I controlli alle frontiere estive in Austria stanno per scadere, mentre il governo annuncia un possibile prolungamento di sei mesi


Si consiglia ai datori di lavoro di prevedere tempi di margine nei programmi di viaggio e di ricordare ai dipendenti non UE di portare con sé sia passaporto che permesso di soggiorno, poiché la polizia verifica regolarmente il diritto di soggiorno. Pur vietando controlli sistematici, le regole Schengen consentono all’Austria di adottare un modello “flessibile e basato sul rischio” che concentra i controlli sulle principali autostrade e sulle strade secondarie segnalate dai servizi di intelligence.

La Commissione Europea ha criticato le estensioni ripetute da parte di diversi Stati membri, avvertendo che rischiano di normalizzare le frontiere interne.
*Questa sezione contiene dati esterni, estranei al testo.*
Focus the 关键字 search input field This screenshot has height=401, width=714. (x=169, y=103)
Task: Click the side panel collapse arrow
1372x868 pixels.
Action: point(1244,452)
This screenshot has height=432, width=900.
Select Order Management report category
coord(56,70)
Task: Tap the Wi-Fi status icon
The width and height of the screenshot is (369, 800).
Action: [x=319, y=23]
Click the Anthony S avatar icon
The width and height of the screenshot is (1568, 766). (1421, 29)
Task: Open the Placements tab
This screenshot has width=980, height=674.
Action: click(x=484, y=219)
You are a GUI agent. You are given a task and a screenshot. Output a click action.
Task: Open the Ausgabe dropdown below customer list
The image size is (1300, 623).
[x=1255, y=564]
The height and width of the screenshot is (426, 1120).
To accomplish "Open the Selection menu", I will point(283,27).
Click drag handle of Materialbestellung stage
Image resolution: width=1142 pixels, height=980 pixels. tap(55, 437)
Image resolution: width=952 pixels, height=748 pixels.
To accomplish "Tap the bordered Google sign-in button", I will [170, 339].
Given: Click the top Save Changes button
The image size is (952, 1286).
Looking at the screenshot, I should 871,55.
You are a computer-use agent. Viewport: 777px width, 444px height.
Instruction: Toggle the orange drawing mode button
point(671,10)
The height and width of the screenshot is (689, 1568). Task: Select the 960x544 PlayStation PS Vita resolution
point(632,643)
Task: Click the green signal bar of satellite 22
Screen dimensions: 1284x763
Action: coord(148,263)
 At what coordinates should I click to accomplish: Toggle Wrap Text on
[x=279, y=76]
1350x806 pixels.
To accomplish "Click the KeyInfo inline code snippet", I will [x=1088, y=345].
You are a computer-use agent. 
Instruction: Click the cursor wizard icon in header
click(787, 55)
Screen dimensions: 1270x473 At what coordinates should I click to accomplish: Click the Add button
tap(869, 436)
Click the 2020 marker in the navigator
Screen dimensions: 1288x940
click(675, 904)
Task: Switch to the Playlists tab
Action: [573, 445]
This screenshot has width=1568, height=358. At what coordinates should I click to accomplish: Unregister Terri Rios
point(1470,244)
Tuttavia, con la Germania vicina che manterrà i propri controlli fino a marzo 2027, un allentamento coordinato sembra improbabile questo inverno. Le multinazionali dovrebbero monitorare ulteriori pareri della Commissione—attesi entro quattro settimane—e prepararsi a possibili contenziosi presso la Corte di Giustizia, che potrebbero infine imporre un’inversione di rotta. Fino ad allora, i responsabili della mobilità dovrebbero considerare la frontiera terrestre austriaca come un confine esterno de facto ai fini della conformità.